Depois que o primeiro Gato de Botas se mostrou uma animação mediana e sem nada de especial, não sendo nem capaz de adicionar algo de relevância ao universo de Shrek, é compreensível que o público não olhe com bons olhos a perspectiva de uma continuação. Dito isso, Gato de Botas 2: O Último Desejo é infinitamente melhor que o primeiro, conseguindo construir uma aventura realmente entusiasmante e divertida para o seu público. Mas o mais surpreendente sobre esse filme é que suas conquistas não vieram pelo fato de que seus criadores criaram uma gigantesca inovação na animação, mas sim souberam como trabalhar elementos já conhecidos.

Falo isso porque, se analisarmos em um primeiro contexto, a história de Gato de Botas 2 não é muito especial no papel.

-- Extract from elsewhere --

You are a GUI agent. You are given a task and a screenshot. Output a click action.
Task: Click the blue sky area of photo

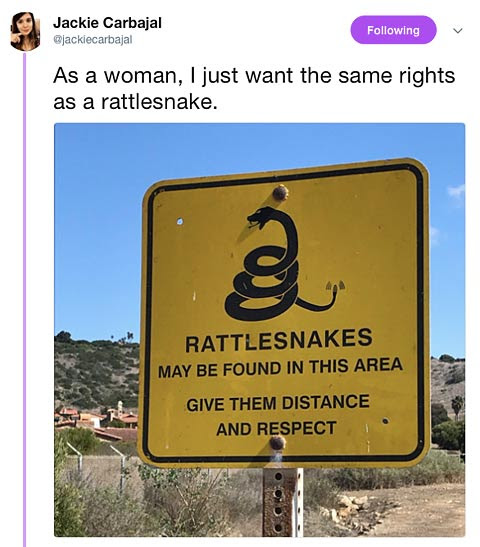[x=98, y=227]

Depois de viver oito vidas desregradas e sem o menor cuidado, o herói felino (dublado por Antonio Banderas) encontra-se na última de suas nova vidas e caçado por um lobo feroz (Wagner Moura) que deseja acabar com ele de vez. Para impedir isso, o Gato se une à sua velha aliada Kitty Patamansa (Salma Hayek) e ao excêntrico Perrito (Harvey Guillén) para encontrar o lendário Último desejo, uma estrela cadente que pode conceder a qualquer um que a encontrar qualquer desejo, podendo, assim, restaurar as vidas perdidas do Gato. Basicamente, é a fórmula de um filme de aventura: mocinhos se unem para encontrar um tesouro antigo, passam por desafios no caminho, se desentendem, são perseguidos por outros caçadores do mesmo tesouro, etc.

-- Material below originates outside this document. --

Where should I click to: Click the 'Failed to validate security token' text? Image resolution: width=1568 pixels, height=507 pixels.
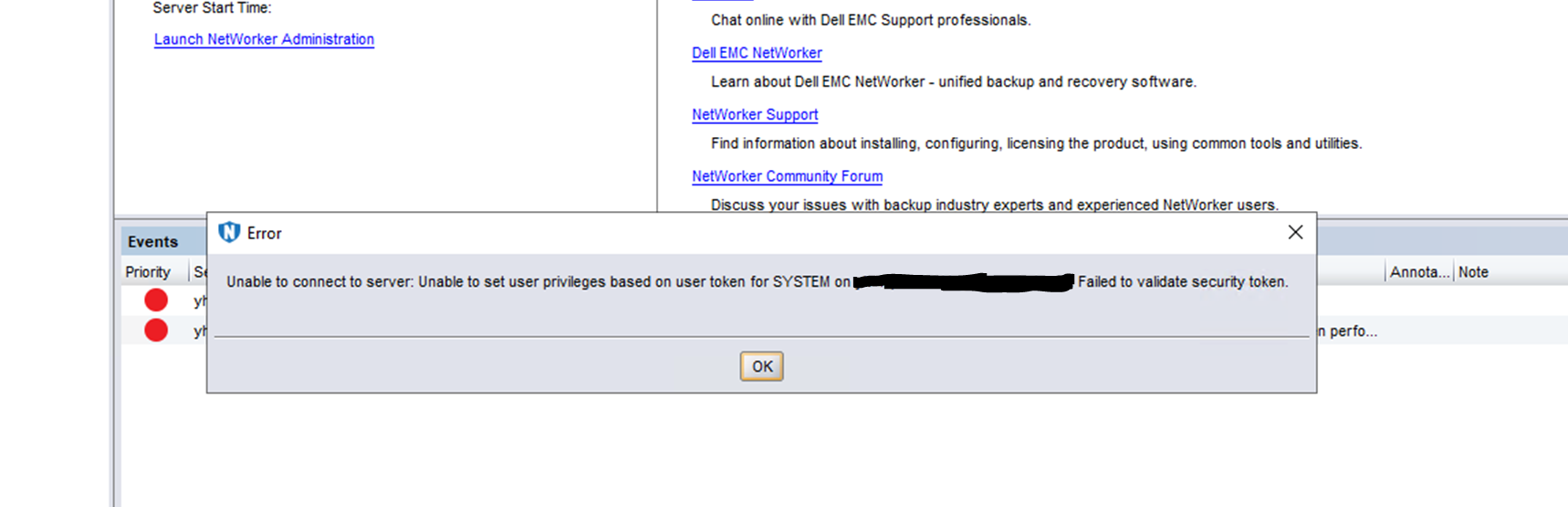[1183, 282]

O herói Gato de Botas saca sua espada para enfrentar um inimigo

O que se destaca nesse filme, porém, não é a sua história, mas como ela explora os personagens e os aprofunda de maneira que poucos filmes do gênero conseguem. reconhecendo que sua história não é uma aventura original e inovadora, Gato de Botas 2 opta por investir um tempo maior ao desenvolvimento de seus personagens, seus conflitos, suas relações e seus propósitos, permitindo ao público se conectar ainda mais com eles. Desconstruindo estereótipos do gênero, o longa preenche sua trama com momentos bastante íntimos que desafiam nossa percepção sobre os personagens que julgamos conhecer. Começando pelo próprio Gato, temos um herói que tenta manter a postura de protagonista arrogante e destemido, mas é constantemente confrontado por dúvidas internas e um pânico imobilizante, conforme ele reconhece que desperdiçou suas vidas e se convence ainda mais da necessidade de ter suas chances de volta.

O filme explora com precisão tremenda a fragilidade de seu protagonista, permitindo que ele seja sabotado por seus sentimentos e seu desejo de ser um herói novamente e reconhecendo as falhas que ele cometeu no passado. A partir dessas falhas, o roteiro inicia um processo de reconstrução do personagem, permitindo que sua última vida seja um verdadeiro recomeço para o seu "eu" e para a reparação de seus erros. Assim, mais do que apenas um herói arrogante, o Gato se torna um personagem em evolução, permitindo que o público se conecte com seu processo de evolução e simpatize mais com sua jornada através do reconhecimento de suas fragilidades.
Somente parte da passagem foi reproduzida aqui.